The pound has been under pressure since South Sudan separated in July 2011, taking with it about 75 percent of Sudanese oil production that is worth billions of dollars and was the country’s largest source of hard currency.
Loss of oil revenue has led to “serious external and internal deficits, inflation and economic hardship”, the World Bank said.
Failure to agree with South Sudan on oil fees cost the Sudanese economy another 6.5 billion pounds ($1.48 billion), Finance Minister Ali Mahmud al-Rasul has said.
The fees, which South Sudan would pay for exporting its oil through Sudan’s pipeline and port, are a major issue to be negotiated at African Union-led talks being held in Addis Ababa.
Trying to address the fiscal imbalance, Sudan announced measures in June that Rasul said would save $1.5 billion.
The government devalued the pound from 2.70 per dollar to 4.40, while sanctioning a trading band that lets the price range to 5.30, closer to the unofficial rate.
An international economist said the “very significant” depreciation should lead to a balance of payments adjustment, boosting exports and curbing imports after the loss of oil revenues.

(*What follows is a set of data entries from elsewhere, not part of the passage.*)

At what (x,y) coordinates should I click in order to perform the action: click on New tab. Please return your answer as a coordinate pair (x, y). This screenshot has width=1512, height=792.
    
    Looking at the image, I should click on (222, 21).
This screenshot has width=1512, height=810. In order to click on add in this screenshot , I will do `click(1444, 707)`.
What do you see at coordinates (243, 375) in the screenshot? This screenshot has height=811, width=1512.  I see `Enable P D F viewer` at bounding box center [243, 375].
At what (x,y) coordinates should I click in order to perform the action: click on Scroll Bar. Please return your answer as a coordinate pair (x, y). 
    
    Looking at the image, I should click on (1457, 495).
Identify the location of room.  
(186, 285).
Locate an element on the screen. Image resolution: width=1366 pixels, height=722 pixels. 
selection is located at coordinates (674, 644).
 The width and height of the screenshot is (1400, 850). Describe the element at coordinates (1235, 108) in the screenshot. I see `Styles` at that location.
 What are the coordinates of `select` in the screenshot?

But foreign reserves, needed to pay for imports, remain “very, very low” despite a “sizeable amount” that apparently arrived from offshore, said the economist, asking for anonymity.
The government also said taxes on bank profits will rise along with value-added tax.
It also cut five of 31 cabinet posts, trimmed ministers’ salaries and laid off presidential advisers.
Another move led to a rise of about 50 percent in the pump price of petrol under a phasing out of fuel subsidies which had been set at 2.2 billion pounds this year.
Despite the cut in subsidies there was a rise in social safety net spending, said Paul Jenkins, resident representative of the International Monetary Fund. On the revenue side the government measures were “quite solid,” he added.